> **WORK TASK**
Entries below include pictures. Output exactly the lines from the one with "You are a computer-use" down to the one with "Click the paperclip with red plus icon", both ends included, and leave the pictures out.

----------

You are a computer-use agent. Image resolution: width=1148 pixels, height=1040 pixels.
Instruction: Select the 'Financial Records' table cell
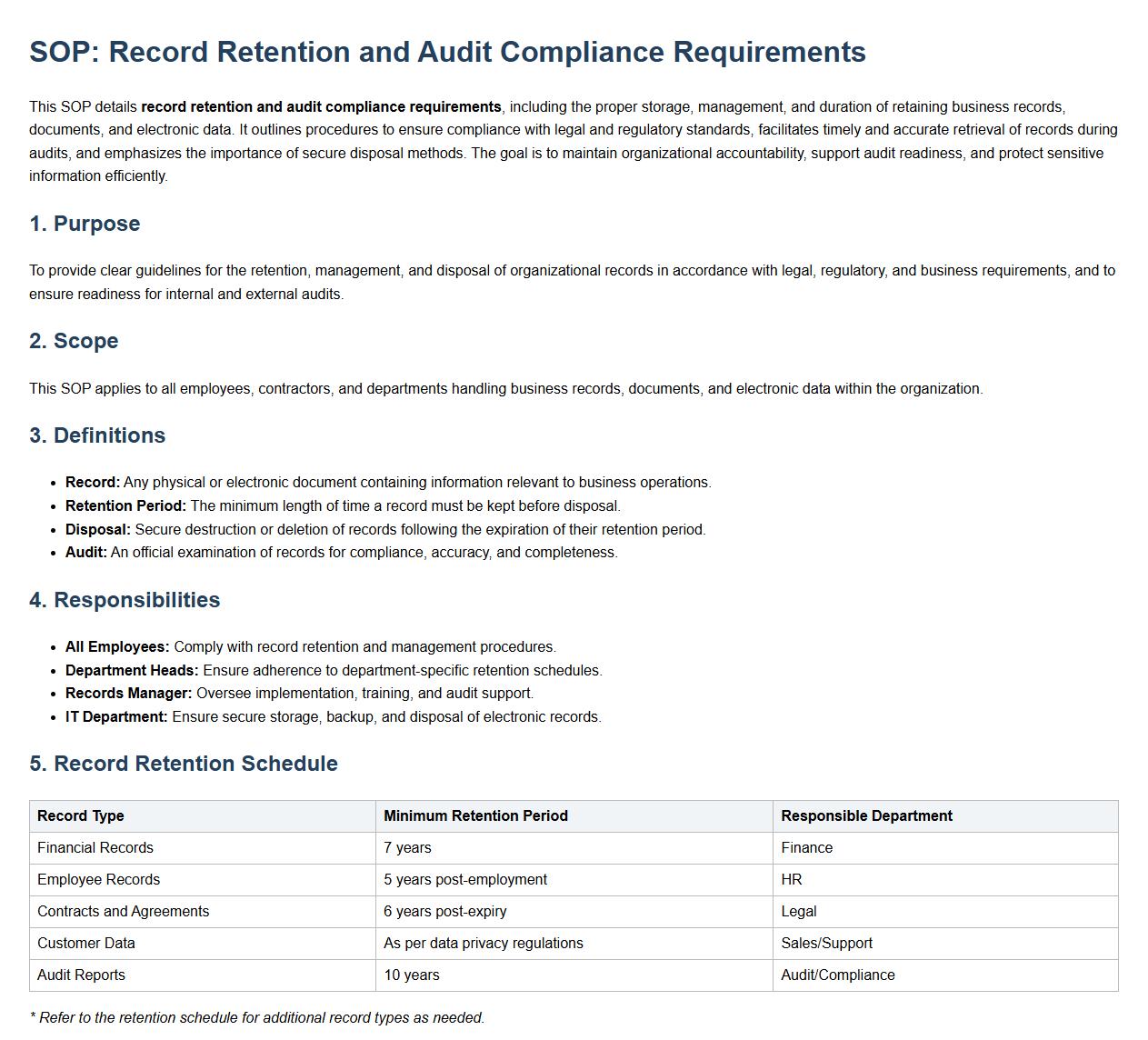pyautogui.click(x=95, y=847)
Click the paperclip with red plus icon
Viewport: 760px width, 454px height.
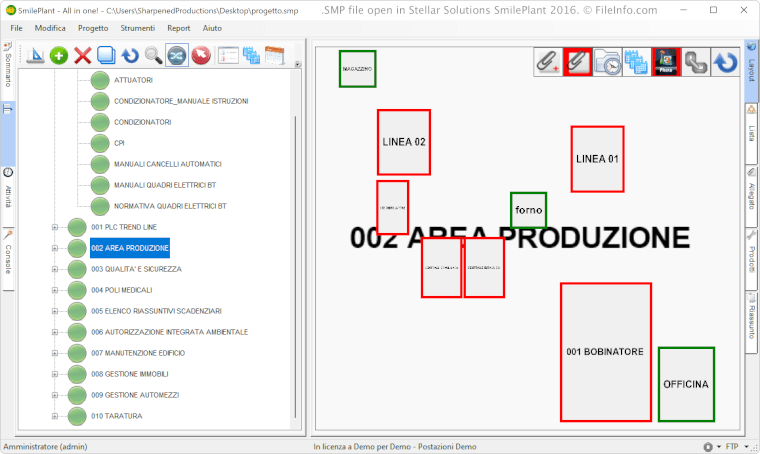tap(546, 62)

----------

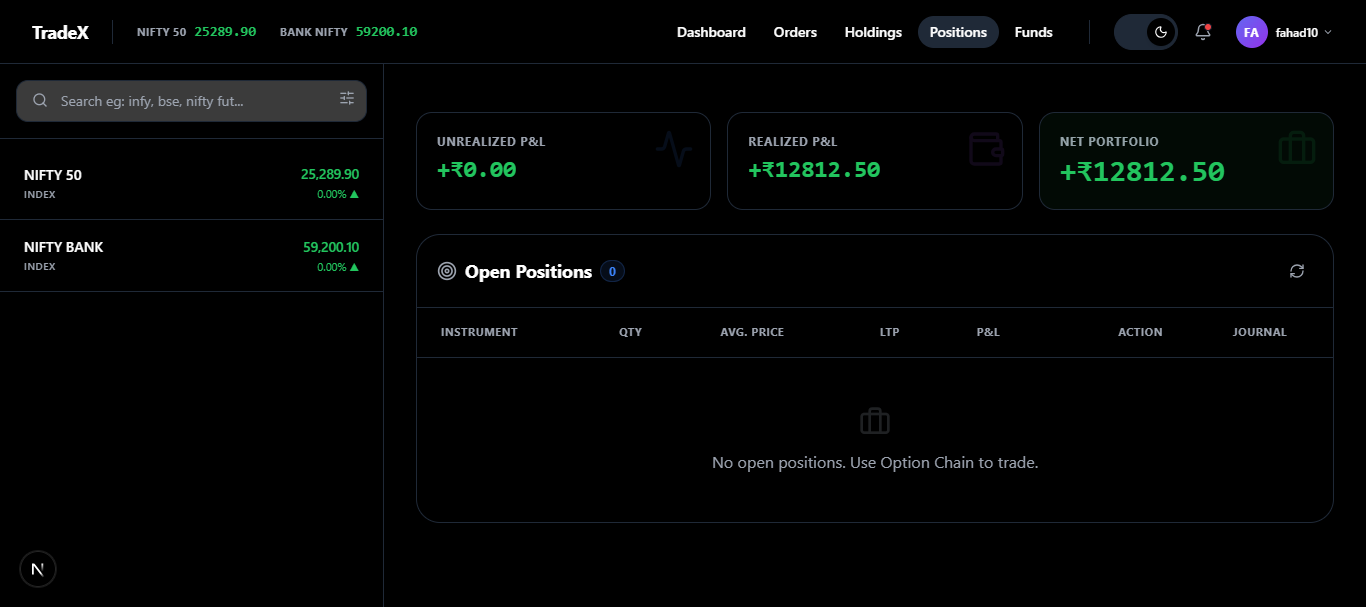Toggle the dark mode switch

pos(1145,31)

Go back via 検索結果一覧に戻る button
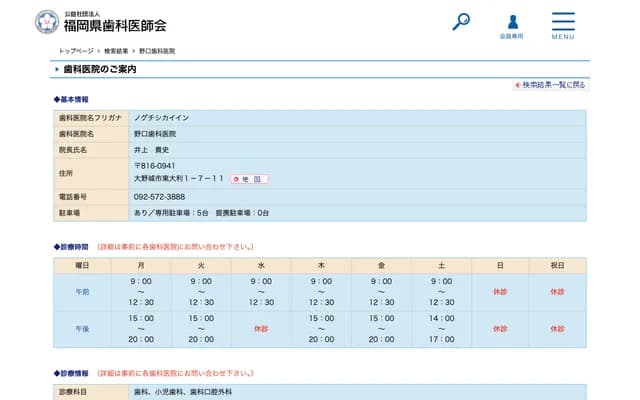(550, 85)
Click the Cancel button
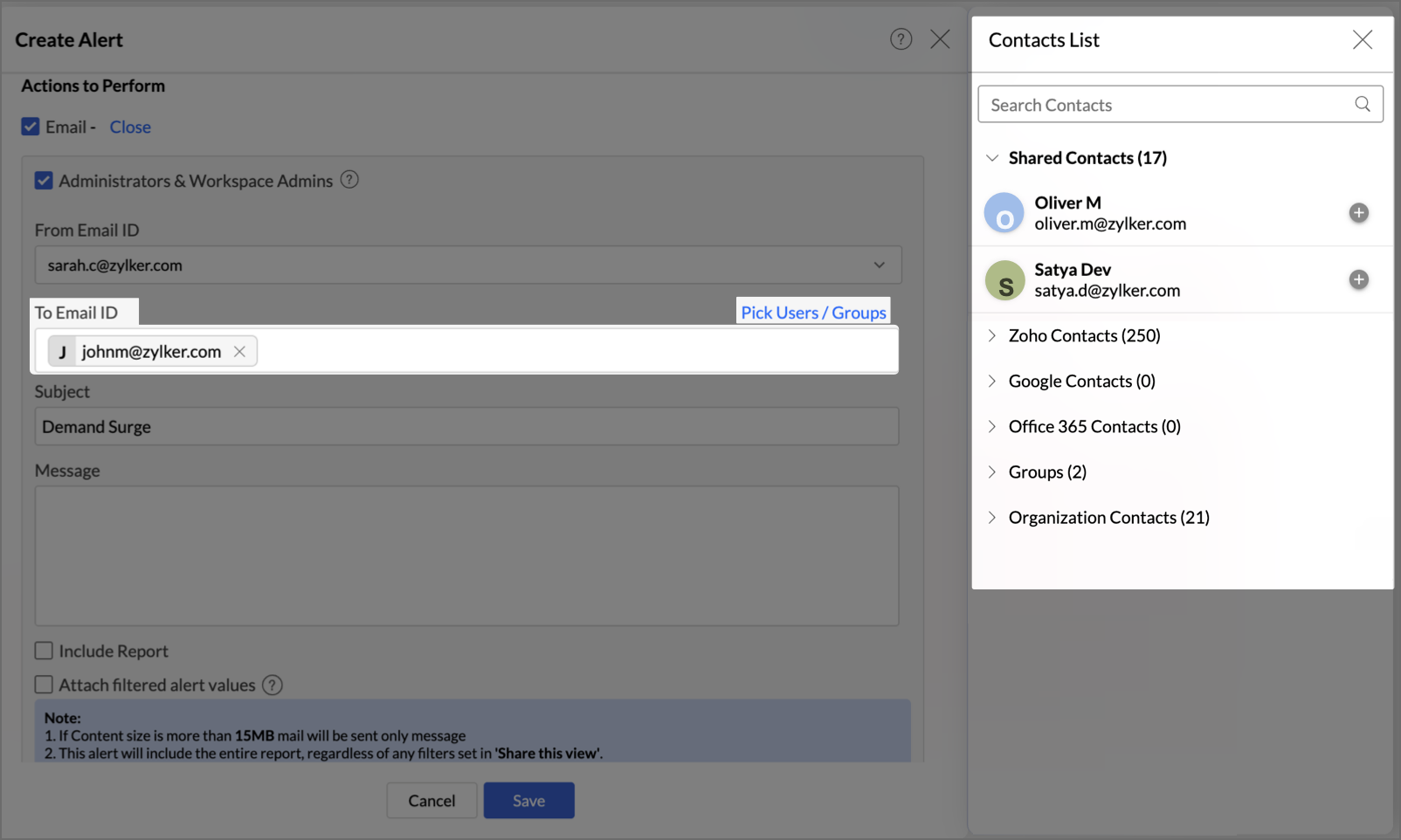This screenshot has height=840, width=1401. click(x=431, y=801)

----------

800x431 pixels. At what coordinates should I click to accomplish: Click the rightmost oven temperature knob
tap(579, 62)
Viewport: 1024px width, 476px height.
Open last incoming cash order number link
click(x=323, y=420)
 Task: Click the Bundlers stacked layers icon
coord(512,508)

----------

> **RESULT OF THE EXERCISE**
You are a computer-use agent. Image resolution: width=1148 pixels, height=1040 pixels.
Instruction: Select the 'Financial Records' table cell
pyautogui.click(x=95, y=847)
Click the paperclip with red plus icon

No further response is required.